### Job item
Count the lines in the material below that contain the string "size", treating uppercase and lowercase letters as different. Reply with the number only.

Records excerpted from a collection
----

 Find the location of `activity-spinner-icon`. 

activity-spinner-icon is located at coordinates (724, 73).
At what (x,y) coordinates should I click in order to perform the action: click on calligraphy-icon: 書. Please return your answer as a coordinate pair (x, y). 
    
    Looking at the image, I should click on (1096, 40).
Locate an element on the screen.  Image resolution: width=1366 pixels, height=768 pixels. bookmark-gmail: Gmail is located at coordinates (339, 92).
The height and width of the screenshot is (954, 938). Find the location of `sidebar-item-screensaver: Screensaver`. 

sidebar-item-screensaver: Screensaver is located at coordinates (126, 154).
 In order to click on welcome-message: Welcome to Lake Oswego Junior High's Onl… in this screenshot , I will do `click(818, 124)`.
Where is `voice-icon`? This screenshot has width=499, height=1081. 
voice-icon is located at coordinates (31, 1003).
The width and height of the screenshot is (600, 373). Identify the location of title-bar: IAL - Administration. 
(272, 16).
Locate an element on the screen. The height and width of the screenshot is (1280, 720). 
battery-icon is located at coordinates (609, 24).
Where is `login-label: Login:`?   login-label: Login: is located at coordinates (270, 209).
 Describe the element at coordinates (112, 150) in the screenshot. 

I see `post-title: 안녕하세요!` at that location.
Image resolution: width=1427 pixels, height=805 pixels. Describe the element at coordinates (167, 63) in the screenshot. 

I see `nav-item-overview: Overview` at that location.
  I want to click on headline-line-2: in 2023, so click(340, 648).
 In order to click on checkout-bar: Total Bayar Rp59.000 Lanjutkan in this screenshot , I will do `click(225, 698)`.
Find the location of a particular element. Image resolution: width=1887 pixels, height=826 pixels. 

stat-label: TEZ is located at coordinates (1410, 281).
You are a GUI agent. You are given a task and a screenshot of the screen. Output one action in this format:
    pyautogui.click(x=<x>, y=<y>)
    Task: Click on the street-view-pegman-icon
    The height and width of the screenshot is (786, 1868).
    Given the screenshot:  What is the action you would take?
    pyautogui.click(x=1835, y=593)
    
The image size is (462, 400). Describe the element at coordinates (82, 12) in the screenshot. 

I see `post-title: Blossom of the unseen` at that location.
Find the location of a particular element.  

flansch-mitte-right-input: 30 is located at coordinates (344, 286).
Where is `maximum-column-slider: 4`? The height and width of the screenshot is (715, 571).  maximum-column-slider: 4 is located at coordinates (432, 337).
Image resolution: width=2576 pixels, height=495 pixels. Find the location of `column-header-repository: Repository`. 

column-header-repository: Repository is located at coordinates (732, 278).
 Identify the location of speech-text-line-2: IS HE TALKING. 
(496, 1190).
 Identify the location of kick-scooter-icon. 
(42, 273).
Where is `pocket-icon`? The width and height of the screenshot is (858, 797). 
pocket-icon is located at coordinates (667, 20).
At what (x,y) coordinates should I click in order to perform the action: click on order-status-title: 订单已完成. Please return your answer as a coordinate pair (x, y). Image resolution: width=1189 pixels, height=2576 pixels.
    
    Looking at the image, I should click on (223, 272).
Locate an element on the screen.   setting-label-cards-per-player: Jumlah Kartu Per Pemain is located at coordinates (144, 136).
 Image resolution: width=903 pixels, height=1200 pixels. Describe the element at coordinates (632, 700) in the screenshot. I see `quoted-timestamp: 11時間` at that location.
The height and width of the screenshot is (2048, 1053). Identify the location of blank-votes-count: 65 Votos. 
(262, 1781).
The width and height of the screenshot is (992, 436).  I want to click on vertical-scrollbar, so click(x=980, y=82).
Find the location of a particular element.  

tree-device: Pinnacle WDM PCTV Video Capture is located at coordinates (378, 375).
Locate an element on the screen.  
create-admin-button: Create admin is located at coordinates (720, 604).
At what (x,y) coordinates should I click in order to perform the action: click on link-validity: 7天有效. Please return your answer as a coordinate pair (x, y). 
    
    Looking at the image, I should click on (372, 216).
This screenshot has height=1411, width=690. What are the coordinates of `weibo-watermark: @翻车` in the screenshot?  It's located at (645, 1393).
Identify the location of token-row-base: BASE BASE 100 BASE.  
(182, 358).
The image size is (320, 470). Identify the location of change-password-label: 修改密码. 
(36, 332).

----

### Completed exercise
2